I haven't made a list of potential search improvements, but just off the top of my head, it would be convenient to have a simple search box in each community's sidebar. Reddit had this back when I was using it, and it made checking for duplicates before submitting an article much more convenient than it is here.
EDIT 2:
It's also inconvenient that the Community search field displays them in
example.org/community
format, rather than the normal[!community@example.org](/c/community@example.org)
format, and fails to recognize input in the latter format. The slash format might be a little easier to type for a minority of people who expect it, but it's surprising by being unfamiliar to everyone else, confusing by introducing a second format for community links, and counterproductive by defeating copy/paste of a community link from someplace else.My suggestion for this would be to standardize on
[!community@example.org](/c/community@example.org)
format, and allow omitting the!
on input. It's a dedicated input field just for community searches, after all, so the software shouldn't need users to lead with a bang in order to know we're searching for a community. Side benefit: Since this format places the community name before the domain, users could simply start typing the community name without having to remember what domain hosts it, and they would see useful autocomplete suggestions right away.EDIT 1:
Outside of search, the first thing I would suggest is making Lemmy readable without JavaScript. This would make it usable by people who disable scripts for security and privacy reasons*, and allow more search engines to index it, both of which would expand Lemmy's reach and utility. And, since we're talking about Lemmy as forum software for communities beyond the fediverse, this change would avoid imposing new requirements and vulnerabilities on communities whose web sites do not currently require JavaScript.

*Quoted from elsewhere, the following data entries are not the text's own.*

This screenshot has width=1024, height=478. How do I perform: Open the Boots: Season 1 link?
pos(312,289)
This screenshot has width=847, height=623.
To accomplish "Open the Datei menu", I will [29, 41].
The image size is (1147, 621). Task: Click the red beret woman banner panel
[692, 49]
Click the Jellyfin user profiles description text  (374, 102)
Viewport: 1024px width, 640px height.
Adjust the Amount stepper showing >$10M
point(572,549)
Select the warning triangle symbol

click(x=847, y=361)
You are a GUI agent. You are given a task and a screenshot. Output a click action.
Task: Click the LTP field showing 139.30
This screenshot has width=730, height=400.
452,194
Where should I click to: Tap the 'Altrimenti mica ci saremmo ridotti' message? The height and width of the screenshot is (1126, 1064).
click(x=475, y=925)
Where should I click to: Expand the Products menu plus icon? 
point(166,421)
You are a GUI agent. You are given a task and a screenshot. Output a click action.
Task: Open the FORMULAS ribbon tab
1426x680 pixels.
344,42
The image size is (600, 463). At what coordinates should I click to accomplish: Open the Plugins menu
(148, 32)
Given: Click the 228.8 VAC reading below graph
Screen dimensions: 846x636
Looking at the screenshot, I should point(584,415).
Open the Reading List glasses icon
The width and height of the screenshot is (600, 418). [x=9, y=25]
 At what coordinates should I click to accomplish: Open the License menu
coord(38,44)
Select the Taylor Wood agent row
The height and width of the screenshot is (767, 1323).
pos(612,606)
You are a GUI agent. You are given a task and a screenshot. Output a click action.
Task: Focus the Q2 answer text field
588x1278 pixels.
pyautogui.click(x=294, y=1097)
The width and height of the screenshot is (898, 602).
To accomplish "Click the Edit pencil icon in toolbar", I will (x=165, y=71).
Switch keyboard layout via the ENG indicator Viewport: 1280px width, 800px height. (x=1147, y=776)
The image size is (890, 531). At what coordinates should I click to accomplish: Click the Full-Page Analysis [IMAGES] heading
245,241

*Note that this matters not only for someone's home instance, which might be whitelisted for scripts, but also when following links to other instances, which is pretty common in my experience.
I'll second the community sidebar search. Almost all of my searches are searching for something from a specific community. Old habits die hard and I always end up navigating to the community, then going to search and finding myself having to search for the community again first.